Reproduce verbatim the line where "The width and height of the screenshot is (768, 479)." occurs, along with all following lines down to the last line of the data.
━━━━━ Material for this exercise
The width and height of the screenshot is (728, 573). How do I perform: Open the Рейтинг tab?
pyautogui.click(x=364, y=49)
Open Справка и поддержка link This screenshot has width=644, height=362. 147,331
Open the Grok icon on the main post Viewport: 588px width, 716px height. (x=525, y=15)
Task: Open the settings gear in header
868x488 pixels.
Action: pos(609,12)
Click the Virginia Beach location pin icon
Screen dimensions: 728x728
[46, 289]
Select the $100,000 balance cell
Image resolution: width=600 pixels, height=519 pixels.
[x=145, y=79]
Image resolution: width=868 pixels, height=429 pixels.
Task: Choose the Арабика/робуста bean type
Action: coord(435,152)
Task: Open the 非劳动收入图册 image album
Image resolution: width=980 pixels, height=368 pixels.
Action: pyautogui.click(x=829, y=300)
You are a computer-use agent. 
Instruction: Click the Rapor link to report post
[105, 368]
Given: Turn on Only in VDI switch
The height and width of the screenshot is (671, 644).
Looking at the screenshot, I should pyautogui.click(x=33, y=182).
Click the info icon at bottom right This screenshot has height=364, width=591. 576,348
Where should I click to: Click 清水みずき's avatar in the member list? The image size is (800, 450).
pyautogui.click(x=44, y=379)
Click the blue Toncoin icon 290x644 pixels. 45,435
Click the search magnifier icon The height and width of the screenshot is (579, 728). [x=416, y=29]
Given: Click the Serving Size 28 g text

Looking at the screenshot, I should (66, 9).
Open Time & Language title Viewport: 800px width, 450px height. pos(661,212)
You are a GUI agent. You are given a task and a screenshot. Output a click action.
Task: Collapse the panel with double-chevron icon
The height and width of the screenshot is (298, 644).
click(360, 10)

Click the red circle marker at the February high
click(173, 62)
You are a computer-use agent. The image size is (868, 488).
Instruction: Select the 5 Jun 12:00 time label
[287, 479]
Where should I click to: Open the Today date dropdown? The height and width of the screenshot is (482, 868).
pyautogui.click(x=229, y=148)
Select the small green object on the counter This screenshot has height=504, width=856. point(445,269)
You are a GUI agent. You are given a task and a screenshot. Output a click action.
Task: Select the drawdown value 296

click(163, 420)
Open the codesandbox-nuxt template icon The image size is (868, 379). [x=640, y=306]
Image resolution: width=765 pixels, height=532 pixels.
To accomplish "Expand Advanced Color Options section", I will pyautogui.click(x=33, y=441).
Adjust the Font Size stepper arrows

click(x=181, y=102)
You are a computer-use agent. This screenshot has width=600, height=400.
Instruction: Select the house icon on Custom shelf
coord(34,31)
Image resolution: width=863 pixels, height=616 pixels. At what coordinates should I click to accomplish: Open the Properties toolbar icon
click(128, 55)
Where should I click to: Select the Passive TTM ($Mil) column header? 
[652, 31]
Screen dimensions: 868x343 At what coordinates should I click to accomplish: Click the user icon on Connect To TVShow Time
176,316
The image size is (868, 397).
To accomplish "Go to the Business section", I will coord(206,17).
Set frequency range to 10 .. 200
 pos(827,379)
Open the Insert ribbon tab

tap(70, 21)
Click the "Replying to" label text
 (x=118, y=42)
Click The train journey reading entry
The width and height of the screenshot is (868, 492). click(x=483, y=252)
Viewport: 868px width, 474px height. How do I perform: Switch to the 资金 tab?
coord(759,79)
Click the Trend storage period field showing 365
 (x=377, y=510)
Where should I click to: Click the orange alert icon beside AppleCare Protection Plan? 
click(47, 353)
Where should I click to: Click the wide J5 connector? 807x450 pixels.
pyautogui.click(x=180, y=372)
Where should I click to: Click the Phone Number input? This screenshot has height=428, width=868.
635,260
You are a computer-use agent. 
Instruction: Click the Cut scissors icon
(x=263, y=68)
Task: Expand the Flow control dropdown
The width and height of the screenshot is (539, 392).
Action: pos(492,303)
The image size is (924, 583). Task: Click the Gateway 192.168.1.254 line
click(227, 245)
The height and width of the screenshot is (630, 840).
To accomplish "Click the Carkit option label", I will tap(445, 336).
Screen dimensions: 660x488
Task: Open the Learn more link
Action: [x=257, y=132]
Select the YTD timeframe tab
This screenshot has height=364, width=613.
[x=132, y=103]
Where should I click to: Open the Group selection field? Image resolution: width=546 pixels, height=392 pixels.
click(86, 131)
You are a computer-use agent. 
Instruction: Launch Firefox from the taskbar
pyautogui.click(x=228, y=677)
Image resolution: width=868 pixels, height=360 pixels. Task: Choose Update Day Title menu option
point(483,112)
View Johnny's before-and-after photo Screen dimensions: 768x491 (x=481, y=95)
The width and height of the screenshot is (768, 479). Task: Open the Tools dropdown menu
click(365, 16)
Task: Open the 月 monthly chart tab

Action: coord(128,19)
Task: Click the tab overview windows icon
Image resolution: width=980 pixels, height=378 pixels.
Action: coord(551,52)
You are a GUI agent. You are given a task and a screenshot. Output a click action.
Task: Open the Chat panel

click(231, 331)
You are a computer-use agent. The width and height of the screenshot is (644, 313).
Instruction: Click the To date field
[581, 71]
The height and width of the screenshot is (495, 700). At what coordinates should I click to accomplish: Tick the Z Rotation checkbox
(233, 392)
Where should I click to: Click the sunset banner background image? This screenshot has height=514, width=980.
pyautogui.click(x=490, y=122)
━━━━━━━━━━
Exercise response ->
The width and height of the screenshot is (768, 479). Task: Open the Tools dropdown menu
click(365, 16)
Task: Open the 月 monthly chart tab

Action: coord(128,19)
Task: Click the tab overview windows icon
Image resolution: width=980 pixels, height=378 pixels.
Action: coord(551,52)
You are a GUI agent. You are given a task and a screenshot. Output a click action.
Task: Open the Chat panel

click(231, 331)
You are a computer-use agent. The width and height of the screenshot is (644, 313).
Instruction: Click the To date field
[581, 71]
The height and width of the screenshot is (495, 700). At what coordinates should I click to accomplish: Tick the Z Rotation checkbox
(233, 392)
Where should I click to: Click the sunset banner background image? This screenshot has height=514, width=980.
pyautogui.click(x=490, y=122)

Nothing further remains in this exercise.